The agent is the central component of the Java Management Extensions (JMX) management architecture. An agent contains MBeans and hides their implementation behind a standardized management interface, lets management applications connect and interact with all MBeans, and provides filtering for handling large numbers of MBeans. JMX agents are dynamic because resources can be added and removed, connections can be closed and reopened with a different protocol, and services can be added and removed as management needs evolve.

In Part I, Instrumentation Using MBeans, we saw how to represent resources as MBeans. However, MBeans can represent any object whose functionality you need to manage. In particular, management services and remote connectivity are handled by objects that are also MBeans. This creates a homogeneous model where an agent is a framework containing different kinds of MBeans and enabling them to interact.

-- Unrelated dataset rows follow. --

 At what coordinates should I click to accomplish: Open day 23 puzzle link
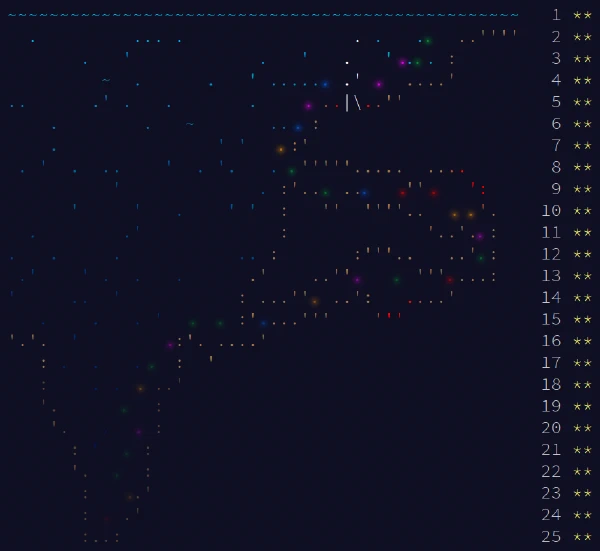coord(551,493)
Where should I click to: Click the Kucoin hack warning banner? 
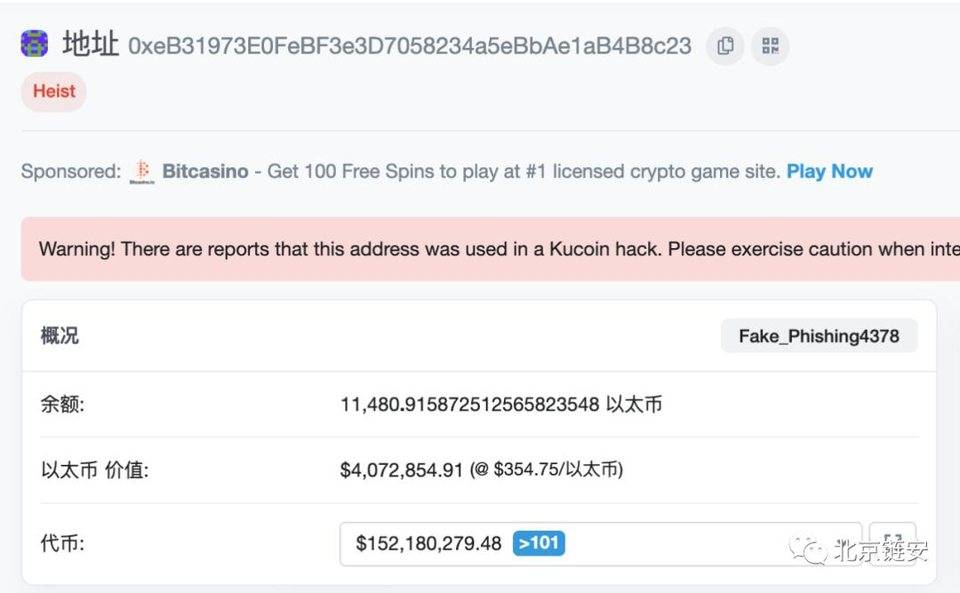(480, 248)
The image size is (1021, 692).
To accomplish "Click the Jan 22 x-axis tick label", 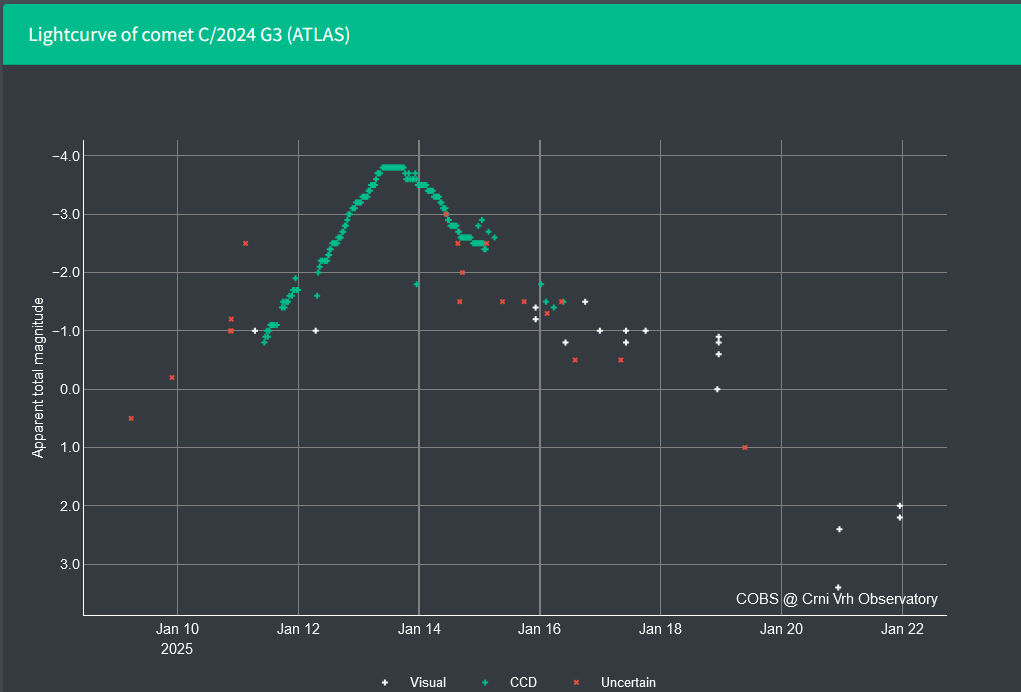I will (902, 629).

The main component of an agent is the MBean server. It registers all MBeans in the agent and exposes them for management. The role of the MBean server is to be the liaison between any object available to be managed and any object with a management request. Usually resource MBeans are managed either by remote applications through connectivity MBeans or by local management service MBeans. This model allows a management service itself to be managed. Connectors and services can also be created, modified, or removed dynamically.

This part focuses on the functionality of the MBean server and the Java objects which are needed to create a simple agent. Details about programming managers and about using connectors and services will be covered in Part III, Remote Management Applications.

This part contains the following chapters:

  • Chapter 5, Base Agent describes the base agent. The base agent shows how to manipulate MBeans programmatically through the instance of the MBean server. This chapter covers the different ways of creating and interacting with MBeans in the MBean server. This chapter also describes how to process the metadata objects that represent MBean information.

  • Chapter 6, HTML Protocol Adaptor introduces the HTML protocol adaptor, which gives us a management view of the MBeans in an agent through a web browser. It lets us create MBeans, update their attributes, invoke their operations, and remove them dynamically in a running agent.

  • Chapter 7, MBean Server Interceptors shows how MBean interceptors can be used to modify the behavior of the MBean server.

  • Chapter 8, Notification Mechanism demonstrates the fundamentals of notification broadcasters and listeners where both are within the same agent. Since the MBean server delegate is a broadcaster, the example shows how to register a listener to process its events. The example also shows how to listen for attribute change notifications, a subclass of regular notifications that is defined by the JMX specification.